Abstract
Background: The “International consensus statement on testing and reporting antineutrophil cytoplasmic antibodies (ANCA)” advocates screening by indirect immunofluorescence (IIF), but external quality assessment programmes often demonstrate different IIF patterns for a single serum.
Aim: To determine whether the variation in IIF patterns can be attributed solely to errors in interpretation.
Methods: This study compared the IIF patterns produced by four sera (two with cytoplasmic or C-ANCA; one with perinuclear or P-ANCA with myeloperoxidase (MPO) specificity; and one P-ANCA without MPO specificity) that were tested in 11 different laboratories.

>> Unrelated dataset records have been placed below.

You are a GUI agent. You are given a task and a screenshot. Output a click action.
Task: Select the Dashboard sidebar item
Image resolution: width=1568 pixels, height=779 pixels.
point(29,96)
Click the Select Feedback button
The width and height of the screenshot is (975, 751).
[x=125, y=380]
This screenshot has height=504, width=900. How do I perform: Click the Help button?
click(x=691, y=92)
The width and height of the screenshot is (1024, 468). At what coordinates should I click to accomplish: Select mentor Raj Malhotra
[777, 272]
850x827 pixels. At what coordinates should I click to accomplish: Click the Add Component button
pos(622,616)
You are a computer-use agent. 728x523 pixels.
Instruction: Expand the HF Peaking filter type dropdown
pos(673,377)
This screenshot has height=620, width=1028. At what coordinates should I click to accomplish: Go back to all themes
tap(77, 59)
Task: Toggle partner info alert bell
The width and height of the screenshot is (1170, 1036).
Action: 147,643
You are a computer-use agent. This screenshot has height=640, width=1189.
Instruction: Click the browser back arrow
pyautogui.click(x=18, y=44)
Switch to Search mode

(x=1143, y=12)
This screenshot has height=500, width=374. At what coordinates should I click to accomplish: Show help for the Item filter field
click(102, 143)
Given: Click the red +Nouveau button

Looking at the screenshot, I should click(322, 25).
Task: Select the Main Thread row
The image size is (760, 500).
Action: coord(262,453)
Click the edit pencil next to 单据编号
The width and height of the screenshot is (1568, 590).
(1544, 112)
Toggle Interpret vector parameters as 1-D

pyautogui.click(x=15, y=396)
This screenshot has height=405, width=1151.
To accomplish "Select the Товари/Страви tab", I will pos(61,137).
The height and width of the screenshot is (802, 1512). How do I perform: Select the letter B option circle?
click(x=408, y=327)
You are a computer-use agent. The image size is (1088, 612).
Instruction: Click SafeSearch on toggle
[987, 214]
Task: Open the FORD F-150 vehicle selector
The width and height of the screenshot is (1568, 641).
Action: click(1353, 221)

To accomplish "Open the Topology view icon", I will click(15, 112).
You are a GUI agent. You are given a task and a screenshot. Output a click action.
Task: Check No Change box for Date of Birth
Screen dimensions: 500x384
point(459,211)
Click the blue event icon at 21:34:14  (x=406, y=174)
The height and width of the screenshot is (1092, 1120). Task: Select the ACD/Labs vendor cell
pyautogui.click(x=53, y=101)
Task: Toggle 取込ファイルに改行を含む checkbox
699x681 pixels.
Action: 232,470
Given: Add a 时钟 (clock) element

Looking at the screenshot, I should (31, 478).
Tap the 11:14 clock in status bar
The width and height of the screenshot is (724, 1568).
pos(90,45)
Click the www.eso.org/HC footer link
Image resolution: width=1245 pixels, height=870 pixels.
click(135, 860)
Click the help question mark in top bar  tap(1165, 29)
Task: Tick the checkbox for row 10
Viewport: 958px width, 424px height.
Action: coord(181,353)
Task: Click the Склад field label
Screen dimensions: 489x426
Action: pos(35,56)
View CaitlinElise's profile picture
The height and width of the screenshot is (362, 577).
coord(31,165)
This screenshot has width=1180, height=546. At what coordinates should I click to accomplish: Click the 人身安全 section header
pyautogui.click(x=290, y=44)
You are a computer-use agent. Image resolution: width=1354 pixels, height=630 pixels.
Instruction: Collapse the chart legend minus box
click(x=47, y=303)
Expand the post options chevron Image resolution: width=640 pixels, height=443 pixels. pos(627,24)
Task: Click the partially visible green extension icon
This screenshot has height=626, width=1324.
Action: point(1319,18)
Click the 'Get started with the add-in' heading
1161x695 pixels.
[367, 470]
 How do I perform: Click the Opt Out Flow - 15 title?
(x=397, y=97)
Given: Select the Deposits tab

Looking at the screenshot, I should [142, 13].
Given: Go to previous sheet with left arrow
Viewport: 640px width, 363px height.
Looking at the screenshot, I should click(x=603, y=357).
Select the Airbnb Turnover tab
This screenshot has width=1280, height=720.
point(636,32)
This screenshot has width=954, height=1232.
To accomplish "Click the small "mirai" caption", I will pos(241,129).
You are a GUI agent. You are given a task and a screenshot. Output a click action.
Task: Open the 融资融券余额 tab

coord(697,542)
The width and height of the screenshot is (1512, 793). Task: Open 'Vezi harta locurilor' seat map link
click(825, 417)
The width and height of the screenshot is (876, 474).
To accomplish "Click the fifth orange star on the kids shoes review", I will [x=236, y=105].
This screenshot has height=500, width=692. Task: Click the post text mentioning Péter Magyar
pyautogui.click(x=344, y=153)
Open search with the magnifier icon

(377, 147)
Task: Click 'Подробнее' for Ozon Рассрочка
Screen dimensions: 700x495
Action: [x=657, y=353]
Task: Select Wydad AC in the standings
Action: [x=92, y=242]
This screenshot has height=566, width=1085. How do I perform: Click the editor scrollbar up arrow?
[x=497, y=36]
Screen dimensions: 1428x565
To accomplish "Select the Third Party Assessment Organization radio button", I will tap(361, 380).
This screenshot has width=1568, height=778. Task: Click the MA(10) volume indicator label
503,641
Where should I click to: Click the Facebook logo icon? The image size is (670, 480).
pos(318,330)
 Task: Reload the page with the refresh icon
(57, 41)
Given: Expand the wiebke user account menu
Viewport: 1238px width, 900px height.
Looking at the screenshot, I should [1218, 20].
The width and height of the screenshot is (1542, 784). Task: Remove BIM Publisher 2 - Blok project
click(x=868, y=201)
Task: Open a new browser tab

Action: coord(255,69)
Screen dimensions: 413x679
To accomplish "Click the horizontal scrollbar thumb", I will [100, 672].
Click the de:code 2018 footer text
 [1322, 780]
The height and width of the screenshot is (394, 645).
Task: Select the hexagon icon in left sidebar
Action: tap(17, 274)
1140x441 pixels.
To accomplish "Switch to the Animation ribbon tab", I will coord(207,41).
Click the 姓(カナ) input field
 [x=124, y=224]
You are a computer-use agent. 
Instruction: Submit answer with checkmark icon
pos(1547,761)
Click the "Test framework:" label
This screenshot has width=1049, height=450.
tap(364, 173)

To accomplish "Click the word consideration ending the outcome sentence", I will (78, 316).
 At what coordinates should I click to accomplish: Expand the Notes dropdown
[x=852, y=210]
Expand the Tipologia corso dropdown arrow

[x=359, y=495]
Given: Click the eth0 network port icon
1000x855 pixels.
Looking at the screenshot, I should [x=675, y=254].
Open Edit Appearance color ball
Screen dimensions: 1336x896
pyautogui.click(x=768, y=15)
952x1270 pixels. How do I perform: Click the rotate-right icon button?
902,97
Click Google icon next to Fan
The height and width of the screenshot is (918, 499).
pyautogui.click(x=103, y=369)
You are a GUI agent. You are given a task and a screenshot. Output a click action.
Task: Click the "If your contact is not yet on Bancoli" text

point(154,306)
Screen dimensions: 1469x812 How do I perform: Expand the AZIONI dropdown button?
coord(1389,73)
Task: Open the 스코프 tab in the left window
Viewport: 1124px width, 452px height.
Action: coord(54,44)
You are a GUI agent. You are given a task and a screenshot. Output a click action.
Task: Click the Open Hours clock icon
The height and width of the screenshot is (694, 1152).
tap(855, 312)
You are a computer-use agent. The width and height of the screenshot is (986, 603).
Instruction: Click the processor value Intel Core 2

The sera were examined according to individual laboratory protocols at dilutions of 1/10 to 1/40 using P1 (n = 4), P2 (n = 2), P3 (n = 2), or in house (n=3) neutrophil preparations and conjugates from manufacturers C1 (n = 3), C2 (n = 1), C3 (n = 2), C4 (n = 1), C5 (n = 2), and C6 (n = 2). The IIF patterns were noted in each laboratory, the testing repeated, and the fluorescent patterns photographed and subsequently discussed at a meeting of the Australian ANCA study group.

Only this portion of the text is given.